The Bank has hiked rates by 50 basis points and enforced a credit ceiling in the face of pressures.
Now, the repurchase rate and the reverse repurchase rate of the Central Bank will be 7.50 per cent and 9 per cent respectively, a released issued on Friday after the February 2 meet of the Monetary Review Board of the Bank said.
The Board viewed with alarm the “continuous increase in credit extended to the private sector by commercial banks” and said that this needed to be addressed to curtail import-related credit (thereby reducing the trade deficit and the current-account deficit) and ensure that inflation remains at the mid single-digit levels in the second half of 2012 as well.
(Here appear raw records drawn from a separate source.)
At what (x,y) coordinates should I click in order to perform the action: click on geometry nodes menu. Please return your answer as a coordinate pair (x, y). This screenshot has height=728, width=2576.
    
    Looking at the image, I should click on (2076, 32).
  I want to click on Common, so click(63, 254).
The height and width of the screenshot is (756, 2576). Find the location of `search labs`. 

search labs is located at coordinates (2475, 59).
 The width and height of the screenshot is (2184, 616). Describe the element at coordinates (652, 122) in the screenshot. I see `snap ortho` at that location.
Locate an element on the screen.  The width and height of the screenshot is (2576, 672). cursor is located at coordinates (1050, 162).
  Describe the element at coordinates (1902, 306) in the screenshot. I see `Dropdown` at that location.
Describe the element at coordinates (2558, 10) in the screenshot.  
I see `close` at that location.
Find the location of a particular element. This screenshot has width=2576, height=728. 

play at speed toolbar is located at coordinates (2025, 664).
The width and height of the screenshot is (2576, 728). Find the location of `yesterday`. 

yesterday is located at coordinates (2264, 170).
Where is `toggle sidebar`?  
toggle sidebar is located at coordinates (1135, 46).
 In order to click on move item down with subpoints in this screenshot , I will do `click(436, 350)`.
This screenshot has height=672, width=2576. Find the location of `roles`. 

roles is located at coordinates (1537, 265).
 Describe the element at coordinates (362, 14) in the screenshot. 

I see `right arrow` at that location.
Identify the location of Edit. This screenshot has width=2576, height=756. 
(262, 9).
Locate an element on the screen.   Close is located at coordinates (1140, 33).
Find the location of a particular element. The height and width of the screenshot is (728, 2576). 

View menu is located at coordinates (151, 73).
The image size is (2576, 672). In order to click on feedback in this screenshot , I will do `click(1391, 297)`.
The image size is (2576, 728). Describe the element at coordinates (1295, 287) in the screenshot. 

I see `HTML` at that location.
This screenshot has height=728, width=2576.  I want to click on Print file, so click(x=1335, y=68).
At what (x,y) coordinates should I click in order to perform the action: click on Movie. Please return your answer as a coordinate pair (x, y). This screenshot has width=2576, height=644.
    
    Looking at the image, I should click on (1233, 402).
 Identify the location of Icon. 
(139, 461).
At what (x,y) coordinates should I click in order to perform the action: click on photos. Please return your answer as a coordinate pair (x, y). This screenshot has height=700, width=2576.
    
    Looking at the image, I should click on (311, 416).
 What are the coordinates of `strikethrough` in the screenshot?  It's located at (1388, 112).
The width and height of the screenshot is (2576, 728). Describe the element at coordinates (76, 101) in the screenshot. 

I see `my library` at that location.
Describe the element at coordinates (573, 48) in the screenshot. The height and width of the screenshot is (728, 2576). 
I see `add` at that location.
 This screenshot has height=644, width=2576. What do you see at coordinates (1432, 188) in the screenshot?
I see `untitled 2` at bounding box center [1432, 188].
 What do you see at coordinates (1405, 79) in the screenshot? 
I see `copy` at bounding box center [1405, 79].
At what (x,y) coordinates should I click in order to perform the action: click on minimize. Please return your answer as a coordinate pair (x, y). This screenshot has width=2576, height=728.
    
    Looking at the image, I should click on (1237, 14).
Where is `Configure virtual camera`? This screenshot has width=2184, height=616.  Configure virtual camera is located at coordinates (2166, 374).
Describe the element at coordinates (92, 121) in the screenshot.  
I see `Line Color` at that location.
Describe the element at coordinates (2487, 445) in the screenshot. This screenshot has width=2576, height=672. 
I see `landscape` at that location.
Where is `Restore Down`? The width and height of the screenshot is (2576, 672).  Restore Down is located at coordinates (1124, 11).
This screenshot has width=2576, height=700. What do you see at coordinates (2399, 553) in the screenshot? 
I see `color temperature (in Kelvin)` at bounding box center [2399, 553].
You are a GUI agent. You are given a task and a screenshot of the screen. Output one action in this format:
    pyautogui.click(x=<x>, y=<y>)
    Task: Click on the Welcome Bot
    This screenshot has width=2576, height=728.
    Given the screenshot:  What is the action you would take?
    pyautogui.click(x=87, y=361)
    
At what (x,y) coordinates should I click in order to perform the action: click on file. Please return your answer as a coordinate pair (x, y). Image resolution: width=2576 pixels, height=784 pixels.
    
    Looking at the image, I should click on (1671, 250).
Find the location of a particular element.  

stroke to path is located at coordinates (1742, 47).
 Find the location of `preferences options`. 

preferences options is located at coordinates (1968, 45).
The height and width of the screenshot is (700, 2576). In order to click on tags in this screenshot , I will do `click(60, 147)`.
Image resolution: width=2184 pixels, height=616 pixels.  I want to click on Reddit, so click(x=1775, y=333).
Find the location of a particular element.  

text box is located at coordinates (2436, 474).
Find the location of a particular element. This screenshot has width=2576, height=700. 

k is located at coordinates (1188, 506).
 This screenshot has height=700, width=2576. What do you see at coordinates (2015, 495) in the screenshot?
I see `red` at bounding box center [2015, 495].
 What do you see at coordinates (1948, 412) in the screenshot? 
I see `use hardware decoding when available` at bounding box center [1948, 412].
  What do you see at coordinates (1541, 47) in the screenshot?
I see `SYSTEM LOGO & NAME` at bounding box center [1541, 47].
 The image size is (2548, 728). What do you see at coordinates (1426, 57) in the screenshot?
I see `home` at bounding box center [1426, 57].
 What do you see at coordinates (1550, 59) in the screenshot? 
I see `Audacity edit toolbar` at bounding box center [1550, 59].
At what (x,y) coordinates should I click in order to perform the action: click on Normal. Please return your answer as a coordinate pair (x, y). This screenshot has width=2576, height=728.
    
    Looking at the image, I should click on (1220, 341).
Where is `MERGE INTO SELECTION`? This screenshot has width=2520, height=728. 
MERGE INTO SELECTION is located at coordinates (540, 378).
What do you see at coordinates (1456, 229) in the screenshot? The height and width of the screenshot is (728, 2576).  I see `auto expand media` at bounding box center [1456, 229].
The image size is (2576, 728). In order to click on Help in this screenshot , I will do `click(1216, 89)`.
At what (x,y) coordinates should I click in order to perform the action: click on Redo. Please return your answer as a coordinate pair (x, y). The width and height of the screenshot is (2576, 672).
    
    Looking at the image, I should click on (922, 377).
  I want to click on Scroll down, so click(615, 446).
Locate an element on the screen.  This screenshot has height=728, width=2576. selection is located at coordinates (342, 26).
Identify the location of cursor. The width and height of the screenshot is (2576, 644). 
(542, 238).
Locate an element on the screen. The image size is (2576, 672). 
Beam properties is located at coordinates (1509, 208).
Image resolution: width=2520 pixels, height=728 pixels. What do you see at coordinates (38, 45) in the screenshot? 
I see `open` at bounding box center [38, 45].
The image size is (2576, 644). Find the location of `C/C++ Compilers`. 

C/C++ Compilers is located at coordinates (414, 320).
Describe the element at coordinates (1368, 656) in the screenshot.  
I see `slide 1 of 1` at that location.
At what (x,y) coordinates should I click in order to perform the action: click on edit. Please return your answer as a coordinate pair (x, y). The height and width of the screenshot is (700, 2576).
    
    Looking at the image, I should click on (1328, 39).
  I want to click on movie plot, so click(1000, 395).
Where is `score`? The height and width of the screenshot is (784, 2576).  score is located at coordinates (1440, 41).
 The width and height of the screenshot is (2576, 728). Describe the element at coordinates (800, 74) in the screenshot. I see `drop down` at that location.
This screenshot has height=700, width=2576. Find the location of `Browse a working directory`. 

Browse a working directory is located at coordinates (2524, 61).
The Monetary Board also decided to direct commercial banks to moderate their credit disbursements so that the overall credit growth in 2012 does not exceed 18 per cent of their respective loan book outstanding at the end of 2011.
Credit growth of up to 23 per cent will be allowed for those banks which finance the excess up to 5 per cent of the credit growth, from funds mobilised from overseas.
IMF view
The IMF welcomed the hike in rates and credit ceiling, saying that this would help rein in loan growth and narrow a widening external deficit in Sri Lanka. The IMF maintained that exchange rate flexibility should be part of the policy package.
“There was broad agreement that a decisive policy response was needed to put the economy on a sounder macroeconomic footing, especially given the current uncertain global environment,” said Brian Aitken, who led an IMF review team, in a statement.